I'm running the code below. It creates a couple of dataframes that takes a column in another dataframe that has a list of Conference Names, as its index.
df_conf = pd.read_sql("select distinct Conference from publications where year>=1991 and length(conference)>1 order by conference", db)

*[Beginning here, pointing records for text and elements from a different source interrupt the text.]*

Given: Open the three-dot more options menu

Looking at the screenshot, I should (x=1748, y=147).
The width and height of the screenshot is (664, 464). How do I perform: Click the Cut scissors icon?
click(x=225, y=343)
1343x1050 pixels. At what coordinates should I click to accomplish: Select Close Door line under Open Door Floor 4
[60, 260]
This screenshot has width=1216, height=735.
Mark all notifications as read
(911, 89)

for index, row in df_conf.iterrows():
row[0]=row[0].encode("utf-8")
df2= pd.DataFrame(index=df_conf['Conference'], columns=['Citation1991','Citation1992'])
df2 = df2.fillna(0)
df_if= pd.DataFrame(index=df_conf['Conference'], columns=['IF1994','IF1995'])
df_if = df_if.fillna(0)
df_pubs=pd.read_sql("select Conference, Year, count(*) as totalPubs from publications where year>=1991 group by conference, year", db)

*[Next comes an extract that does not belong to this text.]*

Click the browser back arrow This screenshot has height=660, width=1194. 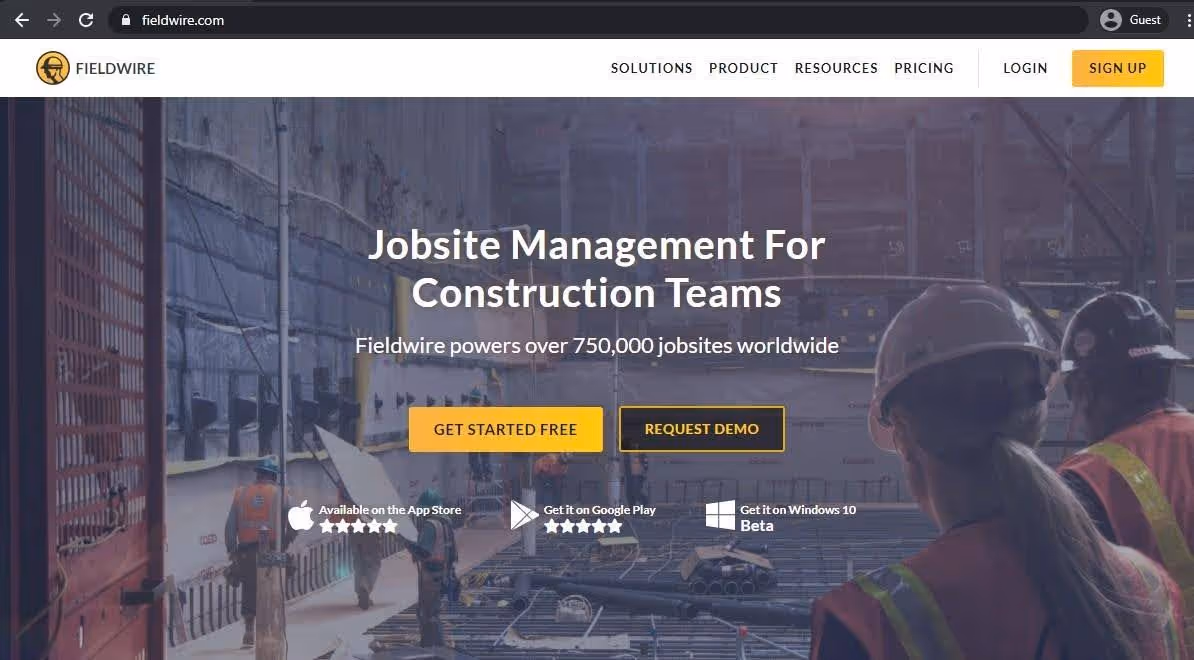click(x=22, y=21)
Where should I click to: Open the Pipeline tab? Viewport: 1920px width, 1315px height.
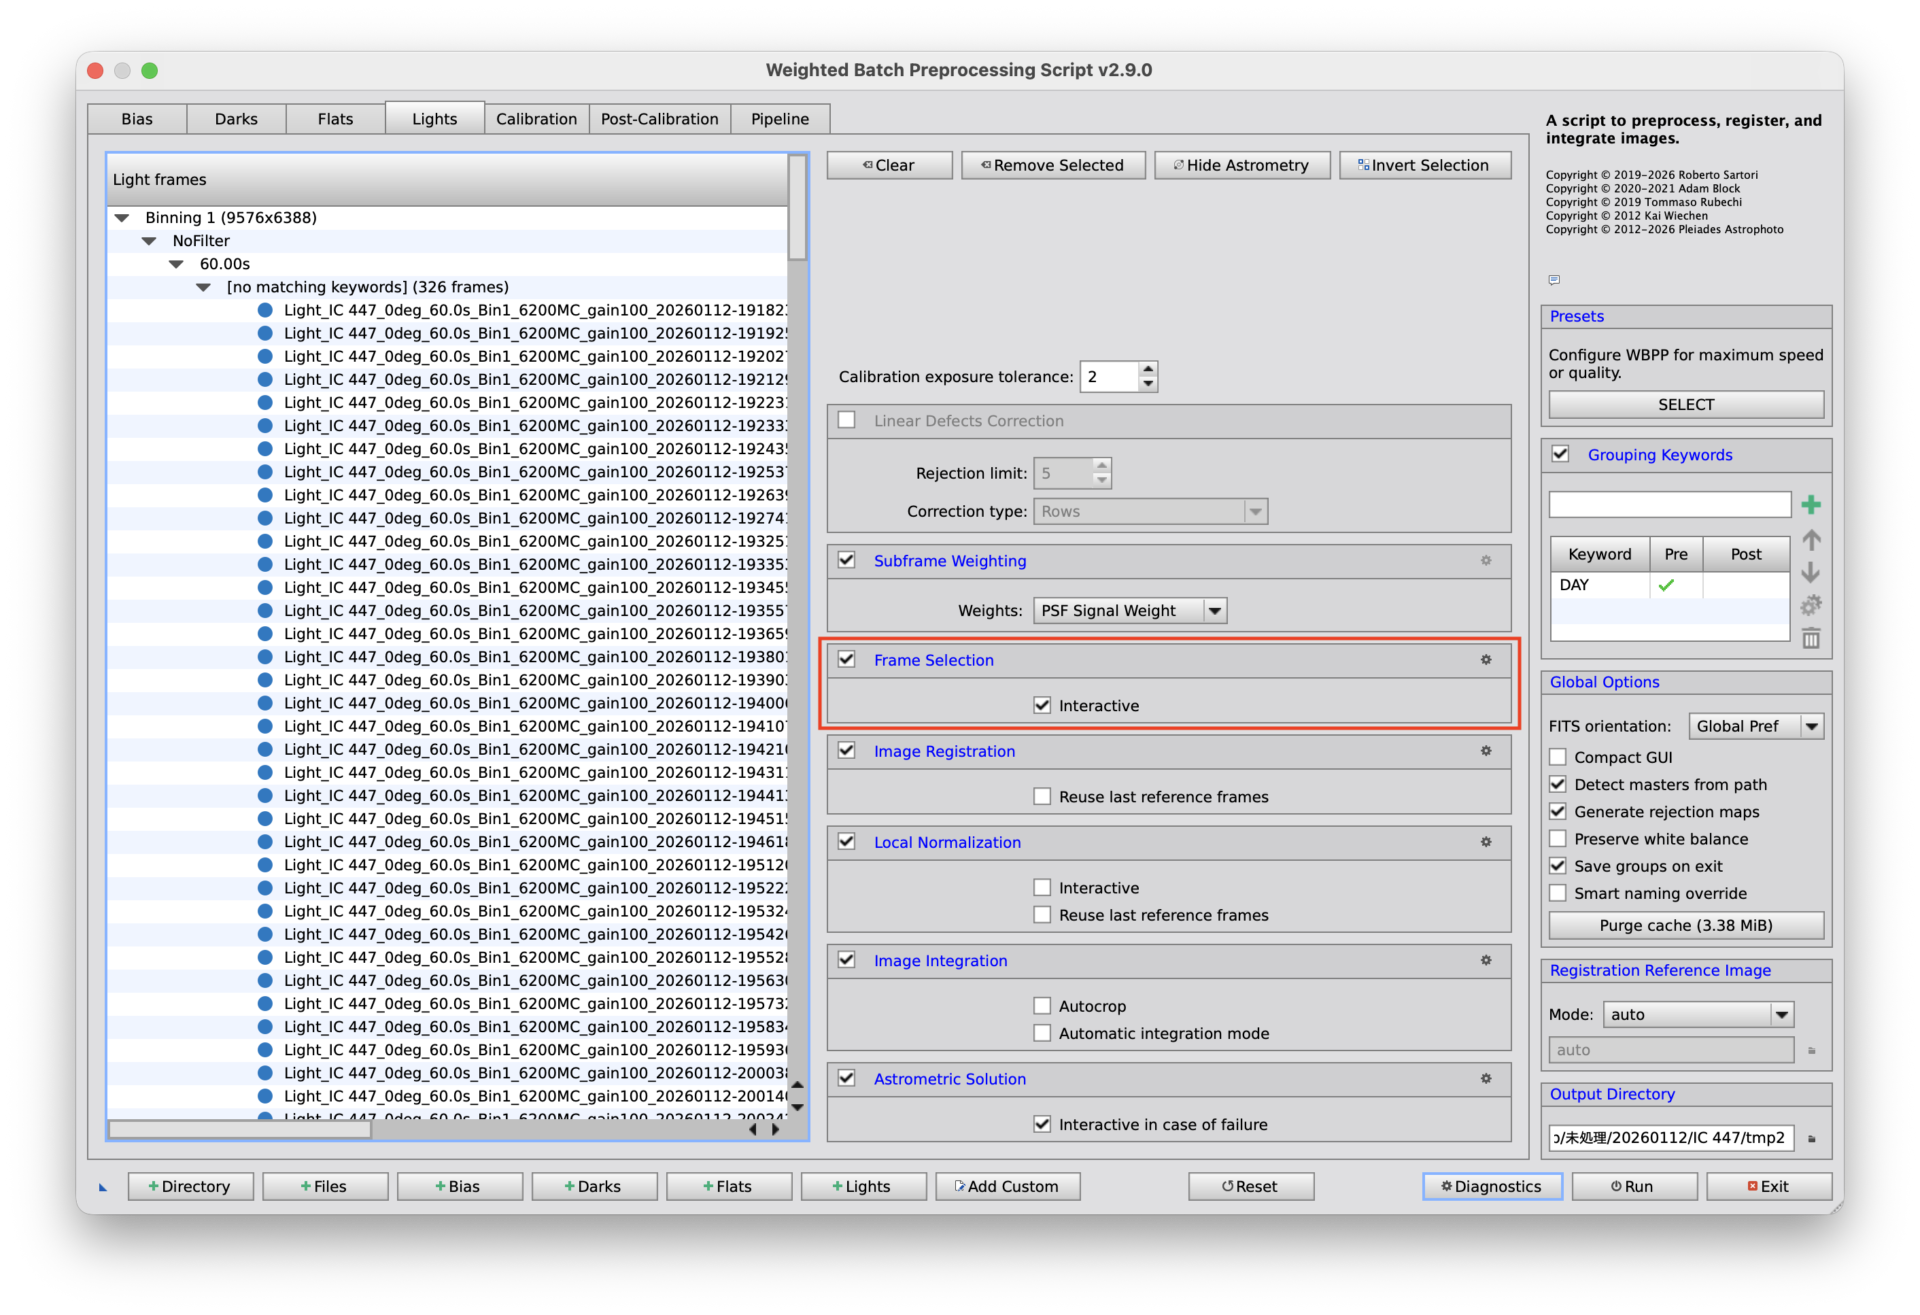pyautogui.click(x=779, y=119)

for index, row in df_pubs.iterrows():
row[0]=row[0].encode("utf-8")
df_pubs= df_pubs.pivot(index='Conference', columns='Year', values='totalPubs')
df_pubs.fillna(0)
for index, row in df2.iterrows():
df_if.ix[index,'IF1994'] = df2.ix[index,'Citation1992'] / (df_pubs.ix[index,1992]+df_pubs.ix[index,1993])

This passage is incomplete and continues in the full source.